The latest analysis by Audit Analytics suggests fewer companies filed their financial statements in 2015 carrying a warning from auditors that there’s reason to doubt whether the company can remain in business as a going concern. The reduced number, however, is explained more by companies leaving capital markets than by any improvement in companies’ financial positions, the firm says in its report.

The analysis is based on filings completed through Aug. 4, 2016, of 2015 financial statements. About 93 percent of all financial statements for listed companies had been filed by that date, Audit Analytics says. Based on that data, the firm projects the final number of going concern filings should land at 2,016; of that number, 495 companies that did not get the going concern condition attached to their financial statements the year before.

Those numbers are better than the year before, consistent with a steady pattern of decline since going concern findings peaked with the financial crisis in 2007 and 2008. When all filings are tallied, Audit Analytics says 15 percent of audit opinions issued in 2015 will contain the going concern qualifier, down from 21 percent in 2008.
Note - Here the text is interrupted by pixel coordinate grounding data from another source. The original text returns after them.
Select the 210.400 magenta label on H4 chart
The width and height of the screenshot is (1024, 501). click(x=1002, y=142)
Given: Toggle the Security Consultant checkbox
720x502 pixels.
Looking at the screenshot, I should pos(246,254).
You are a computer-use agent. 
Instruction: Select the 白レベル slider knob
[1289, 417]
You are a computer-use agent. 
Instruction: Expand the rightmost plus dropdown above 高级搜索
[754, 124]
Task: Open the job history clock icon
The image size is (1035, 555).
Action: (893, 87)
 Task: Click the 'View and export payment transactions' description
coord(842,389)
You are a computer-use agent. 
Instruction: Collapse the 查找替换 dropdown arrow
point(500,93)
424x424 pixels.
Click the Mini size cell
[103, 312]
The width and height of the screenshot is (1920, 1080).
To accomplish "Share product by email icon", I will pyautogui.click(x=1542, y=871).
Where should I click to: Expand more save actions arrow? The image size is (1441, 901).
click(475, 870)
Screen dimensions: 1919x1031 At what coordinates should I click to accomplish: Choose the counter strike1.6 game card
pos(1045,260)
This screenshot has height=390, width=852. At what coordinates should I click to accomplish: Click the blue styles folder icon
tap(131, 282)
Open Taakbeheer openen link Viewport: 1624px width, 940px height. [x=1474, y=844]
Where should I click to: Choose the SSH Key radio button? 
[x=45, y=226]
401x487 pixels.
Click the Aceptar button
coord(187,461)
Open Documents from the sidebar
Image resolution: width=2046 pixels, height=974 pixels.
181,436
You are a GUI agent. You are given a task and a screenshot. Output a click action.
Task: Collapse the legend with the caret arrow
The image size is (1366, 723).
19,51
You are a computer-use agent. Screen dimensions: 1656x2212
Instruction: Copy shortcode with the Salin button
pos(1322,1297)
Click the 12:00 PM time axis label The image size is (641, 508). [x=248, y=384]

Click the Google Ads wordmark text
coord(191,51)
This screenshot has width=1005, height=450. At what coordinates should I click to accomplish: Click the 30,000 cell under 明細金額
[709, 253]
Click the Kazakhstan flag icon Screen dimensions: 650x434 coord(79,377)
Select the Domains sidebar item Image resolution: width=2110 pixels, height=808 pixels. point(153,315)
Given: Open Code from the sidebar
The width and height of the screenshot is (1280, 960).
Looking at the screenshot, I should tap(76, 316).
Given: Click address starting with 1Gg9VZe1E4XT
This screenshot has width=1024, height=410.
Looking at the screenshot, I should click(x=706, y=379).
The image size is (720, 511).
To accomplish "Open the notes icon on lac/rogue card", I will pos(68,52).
The continued downward pattern might seem like a healthy indicator, Audit Analytics points out, until digging a little deeper into what happened to public companies in the most recent year and what became of those in the going concern population.

For example, the number of new going concern opinions fell by 214 from the prior year, but 156 companies filed terminations with the SEC after disclosing the going concern qualifier in 2014, the firm says. An additional 494 companies left the population of listed companies without filing a termination, the report says, suggesting most of the decline in the most recent year is due to attrition.

Fiscal 2015 produced the fewest number of companies that improved their financial position enough to lose the going concern qualifier in a subsequent year, Audit Analytics says. Only 123 companies that earned the going concern mark in 2014 were able to file clean audit opinions in 2015, the firm says, the lowest number since 2000.

Filings in 2016 will reflect a new standard for management to do its own going concern assessment, independent of the auditor's assessment. The Financial Accounting Standards Board established a new requirement in 2014 taking effect with 2016 year-end financial statements. Concerns were expressed that the standards were not entirely aligned, but the Public Company Accounting Oversight Board took no action to change auditing standards as the effective date for the accounting standard took effect.